When packaging is supplied with or around food and it is 'normal and necessary' for the sale of the food, the GST treatment of the packaging is usually the same as the GST treatment of the food (that is, the packaging around GST-free food is also GST-free).
Example: Packaging
Richard is a breakfast cereal manufacturer. He buys 50,000 cardboard boxes from a paper manufacturer for $22,000, including $2,000 GST. The sale is subject to GST as the boxes do not contain any food. Packaging is not 'packaging for food' until it contains, and is sold with, food.
Richard then packs breakfast cereal in the cardboard boxes and sells boxes of breakfast cereal to a retailer for $100,000. The sale of the breakfast cereal is GST-free. The packaging (cardboard box) is also GST-free as it contains the breakfast cereal and is considered normal and necessary packaging for food.
If Richard packs the cereal in re-usable plastic containers, the containers are taxable, as they are not considered normal and necessary packaging for the breakfast cereal.
End of exampleDefinition of normal and necessary packaging
Normal and necessary packaging of GST-free food is GST-free.
Where the purpose of packaging is simply to contain, protect and promote food, it is seen as a 'normal and necessary' part of the supply of the food.
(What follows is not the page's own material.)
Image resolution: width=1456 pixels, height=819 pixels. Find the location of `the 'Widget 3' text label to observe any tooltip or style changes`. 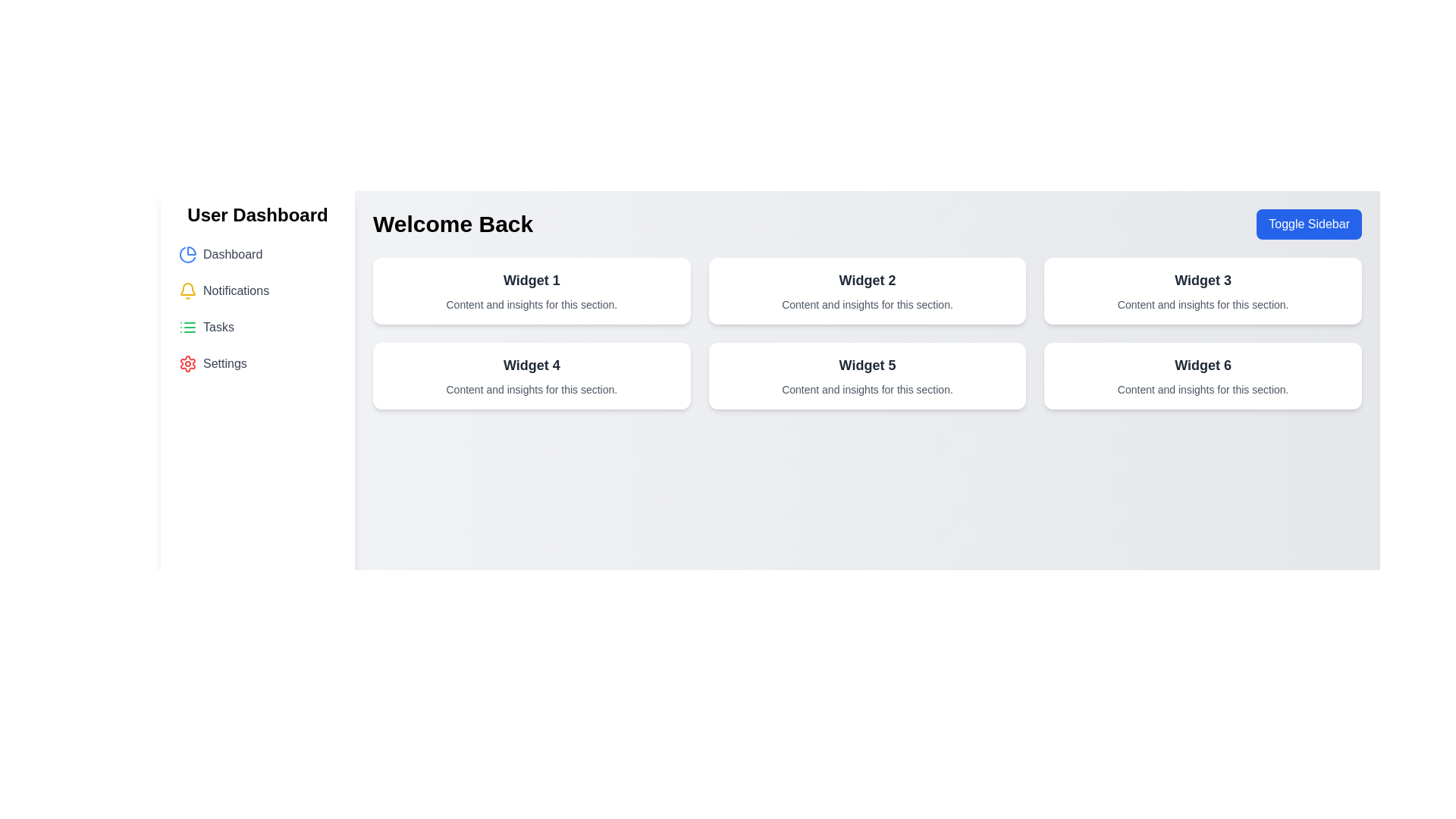

the 'Widget 3' text label to observe any tooltip or style changes is located at coordinates (1202, 281).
For:
- individual items, normal and necessary packaging includes tins, bottles, jars and boxes
- a group of items, normal and necessary packaging includes the carton or box that contains a number of individual items.
Packaging that is not ordinarily considered normal and necessary will be considered to be normal and necessary (and, therefore, GST-free) when it meets all these criteria. It is:
- packaging GST-free food
- not charged at a separate price
- the cost price of the packaging is the lesser of
- $3 excluding GST
- 20% of the wholesale value of the total sale.
This includes items that would attract GST if sold separately, such as:
- paper and plastic bags you supply free of charge to a customer for groceries
- containers, spoons, straws or similar objects if they
- are provided free to help purchasers prepare or consume the food
- have no lasting value (for example, they are disposable).
Packaging that is more than what is considered normal and necessary for the sale of the food is taxable. For example, if you supply breakfast cereal in a re-usable plastic container, the container is taxable. The sale would be:
- partly taxable (container)
- partly GST-free (cereal).
Special promotional food packaging (for example, a rack for spices) is not normal and necessary. Promotional items that accompany food and packaging are also not normal and necessary (for example, drink containers and recipe books of lasting value). You must separately work out the tax on:
- promotional items accompanying the food
- packaging and items that are usually supplied separately.